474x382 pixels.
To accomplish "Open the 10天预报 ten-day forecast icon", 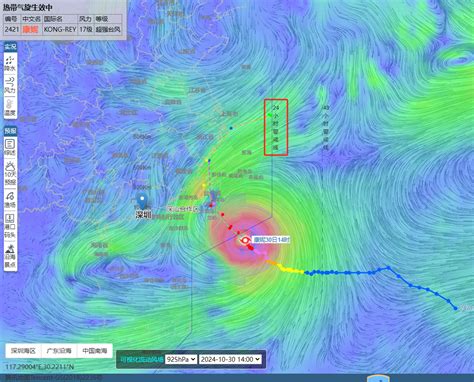I will click(10, 173).
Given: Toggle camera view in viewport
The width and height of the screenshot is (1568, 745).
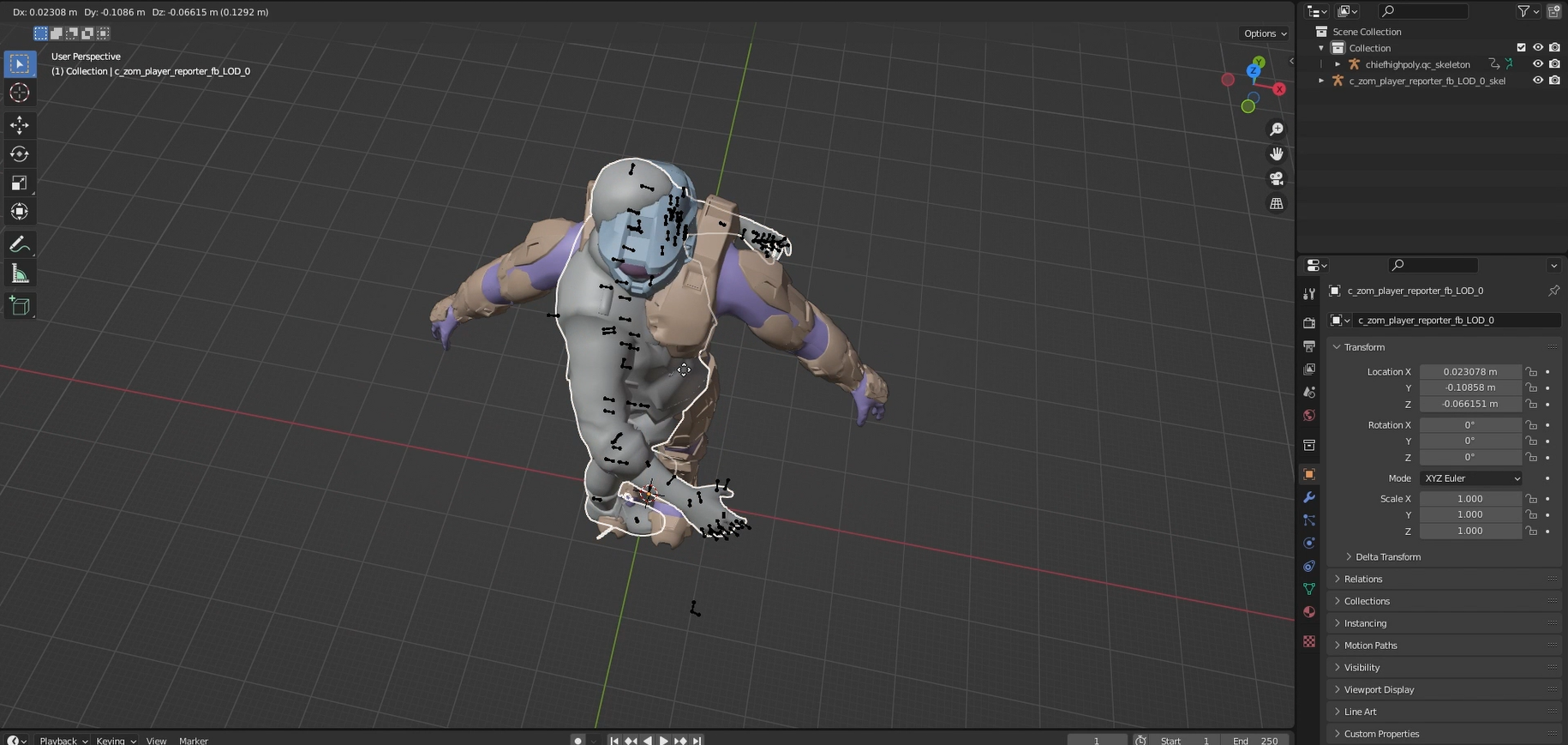Looking at the screenshot, I should tap(1277, 178).
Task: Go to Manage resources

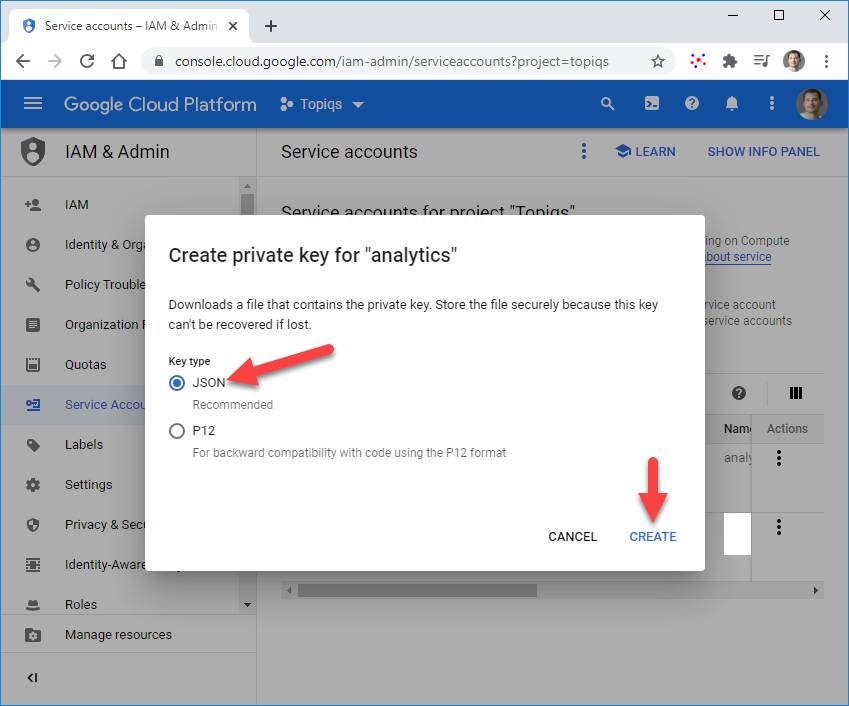Action: click(x=118, y=635)
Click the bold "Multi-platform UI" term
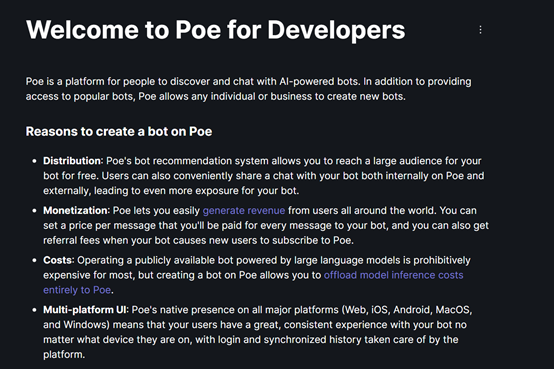This screenshot has width=554, height=369. [x=85, y=310]
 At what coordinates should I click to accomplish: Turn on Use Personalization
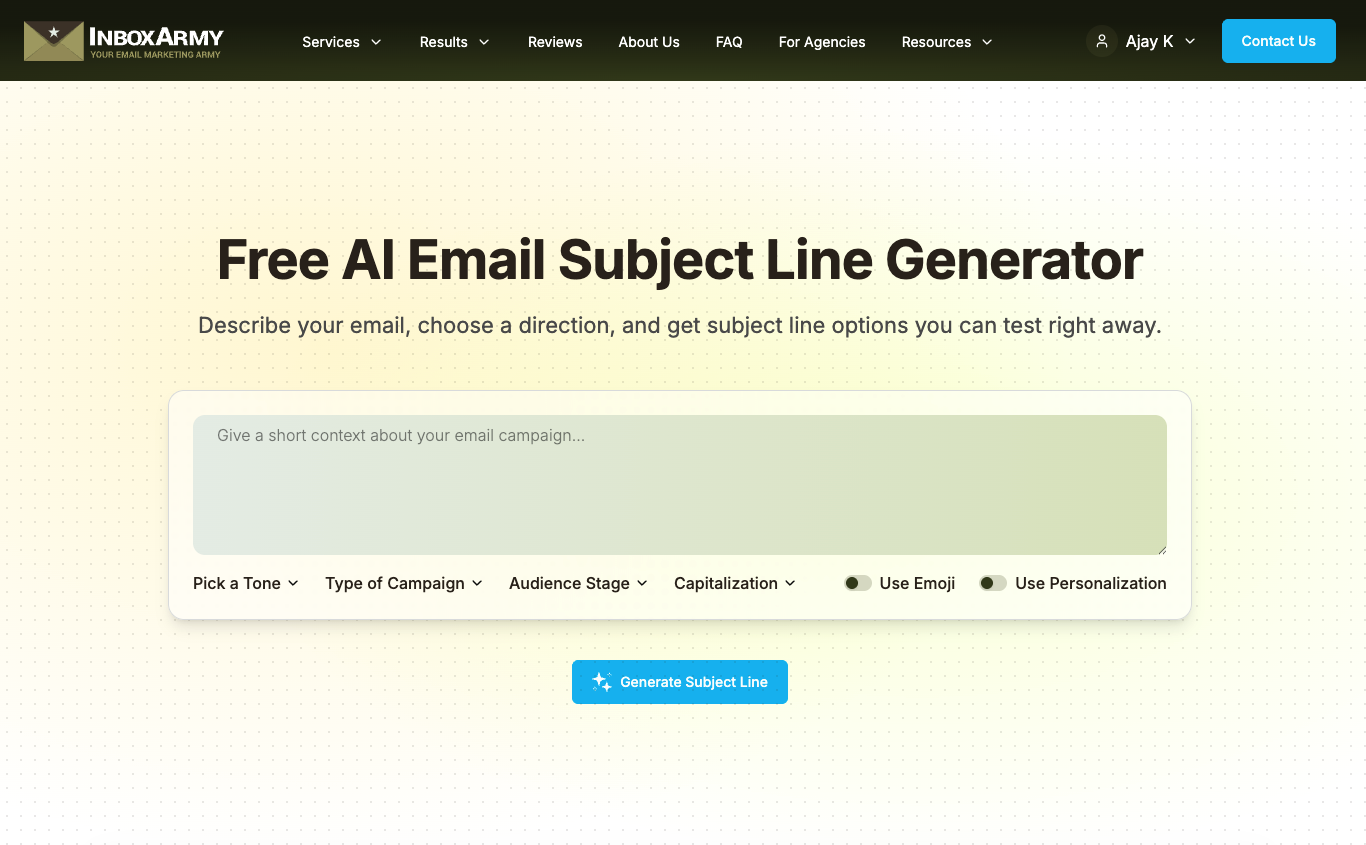tap(993, 583)
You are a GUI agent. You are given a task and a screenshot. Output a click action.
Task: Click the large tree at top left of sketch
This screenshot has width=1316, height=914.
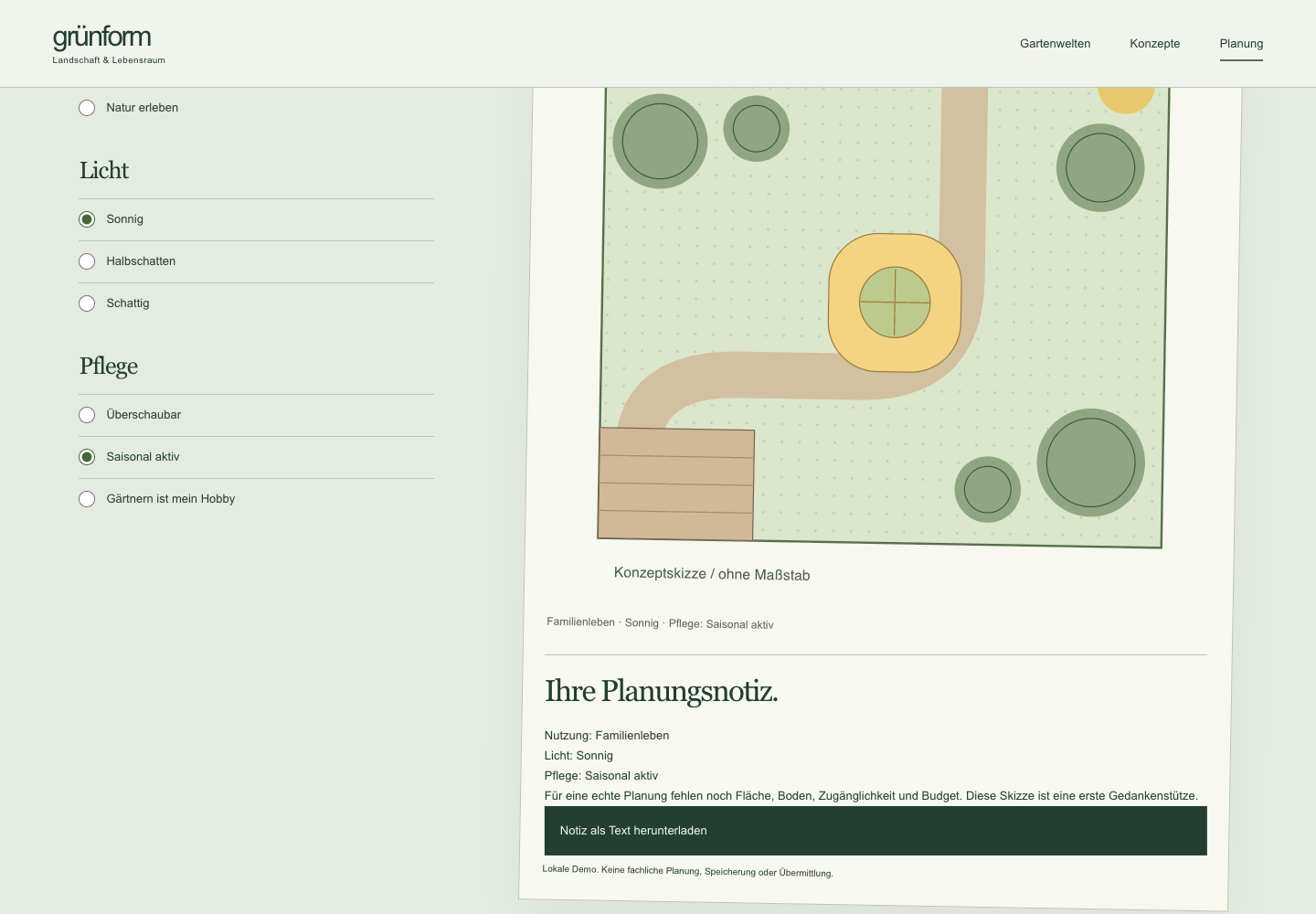pyautogui.click(x=660, y=142)
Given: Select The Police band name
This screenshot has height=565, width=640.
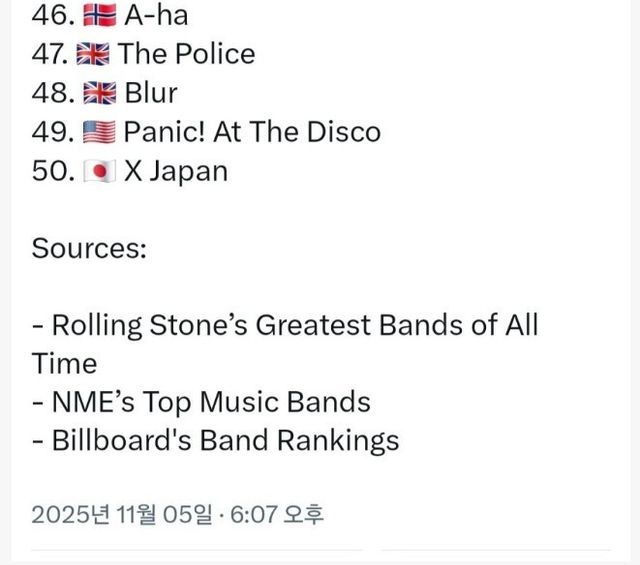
######
Work item: Reproduce nothing but the lines from the line containing "Task: Go to Manage resources" through the last line of the data above, exactly as written and without pictures.

Response to this task:
Task: Go to Manage resources

Action: click(x=118, y=635)
Click the bold "Multi-platform UI" term
This screenshot has width=554, height=369. [x=85, y=310]
 At what coordinates should I click to accomplish: Turn on Use Personalization
tap(993, 583)
You are a GUI agent. You are given a task and a screenshot. Output a click action.
Task: Click the large tree at top left of sketch
This screenshot has width=1316, height=914.
pyautogui.click(x=660, y=142)
Given: Select The Police band name
This screenshot has height=565, width=640.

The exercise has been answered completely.